# MS PAINT ADVENTURES



## Cap'n Sofa (Jan 2, 2011)

We have enough fans on this forum to make a thread for it, so why not? Discuss ideas about the comics and pretty much anything pertaining to MSPA.

So, anyone have any ideas about what Gamzee's up to?


----------



## Karkat Vantas (Jan 2, 2011)

Gamzee is dicussing miracles and drinking shitty soda because the entirety of Gamzee's time in the comic has been spent discussing miracles and drinking shitty soda.

I'm more confused as to why Jade's actions have fucked everything up.


----------



## Rai-CH (Jan 2, 2011)

/has been waiting for this topic to appear since forever.
When talking about the latest updates, should we spoiler important stuff or what? I'll spoiler things just in case, seeing as last time I was discussing Homestuck-related things with a friend of mine, I accidentally spoiled Bro's death for her and then I felt really bad.

When I first read that panel, I didn't notice the clown make-up and thought it was a new character. Then I read the discussions on the MSPA forums and was like 'woah, was that really him?'
I wonder what that clock was counting down to. I don't think it was counting down to when the lab dropped, but I have a suspicion that something bad is going to happen to the trolls, which might be why Gamzee is kinda bleeding everywhere. I hope my theory isn't correct, I like the trolls and I don't want them to die D:


----------



## Karkat Vantas (Jan 2, 2011)

Oh god...

The Scratch is Jack killing all the trolls?


----------



## Cap'n Sofa (Jan 5, 2011)

Yeah, new album! One with MeGaLoVania on it, too. I love that song.


----------



## Rai-CH (Jan 6, 2011)

Yessssssss MeGaLoVania. I love that song~ Courser is a pretty neat song too.
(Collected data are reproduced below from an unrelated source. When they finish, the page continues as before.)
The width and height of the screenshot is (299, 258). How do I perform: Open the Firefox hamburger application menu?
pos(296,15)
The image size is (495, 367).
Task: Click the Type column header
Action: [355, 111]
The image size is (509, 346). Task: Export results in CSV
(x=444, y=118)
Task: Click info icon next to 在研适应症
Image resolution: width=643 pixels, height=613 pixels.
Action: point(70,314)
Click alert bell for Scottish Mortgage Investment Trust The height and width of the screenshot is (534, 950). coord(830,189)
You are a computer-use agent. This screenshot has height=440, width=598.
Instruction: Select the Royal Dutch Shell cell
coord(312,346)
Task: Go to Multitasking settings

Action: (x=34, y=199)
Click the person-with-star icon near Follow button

As for the recent updates, 



Spoiler



Jadesprite has gone from being all adorable and sad to _extremely_ annoying within the last few pages. I'm kinda glad that Jade got all annoyed at her and then attempted to slap some sense into her.
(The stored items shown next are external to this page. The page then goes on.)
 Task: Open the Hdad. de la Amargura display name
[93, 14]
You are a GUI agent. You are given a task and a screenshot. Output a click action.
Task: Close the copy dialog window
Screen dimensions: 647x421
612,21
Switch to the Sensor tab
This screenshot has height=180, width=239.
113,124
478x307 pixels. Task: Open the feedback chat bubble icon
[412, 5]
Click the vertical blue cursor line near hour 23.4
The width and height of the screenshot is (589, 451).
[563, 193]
 I also loved the callback to both the Aradia/Equius conversation and the Dave/Calsprite convo X)

EDIT: ok Karkat is not being a huge blob of rage for once, what is this i don't even. And he is Jade's Patron troll! I was almost positive it was going to be Feferi :/


----------



## Karkat Vantas (Jan 7, 2011)

Isn't Jade's patron troll supposed to be Tavros?


----------



## Rai-CH (Jan 8, 2011)

I'm pretty sure he was referred to as the 'Fairy God Troll', which may be different to the 'Patron Troll'? Either that or Jade is special and gets two trolls :P
I'm not quite sure, but that's what I've gathered from the MSPA forums, which was all speculation but it's pretty convincing speculation!


----------



## Cap'n Sofa (Jan 8, 2011)

Funny how my first description of Karkat to anyone else used the exact phrase "raging fuckass". Now I can say he's a _self-described_ raging fuckass.

Anyway, I realized that Karkat would be Jade's patron troll since quite a few pages ago, actually.


----------



## MidnightAgony (Jan 16, 2011)

I guess I'm kind of late to the conversation. This latest flash isn't how I thought things would happen, but I guess it's a double-edged sword. A life for a life, I suppose.


----------



## Karkat Vantas (Jan 16, 2011)

God-tier Aradia is pretty hot.


----------



## Rai-CH (Jan 17, 2011)

At first the new updates made me sad. Then I saw these (warning spoilers) image manips and I can't take it seriously anymore.

But still, poor Tavros D:
And Aradia has ascended my favourite characters list. Her god Tier outfit is soooooooo cooooooool.


----------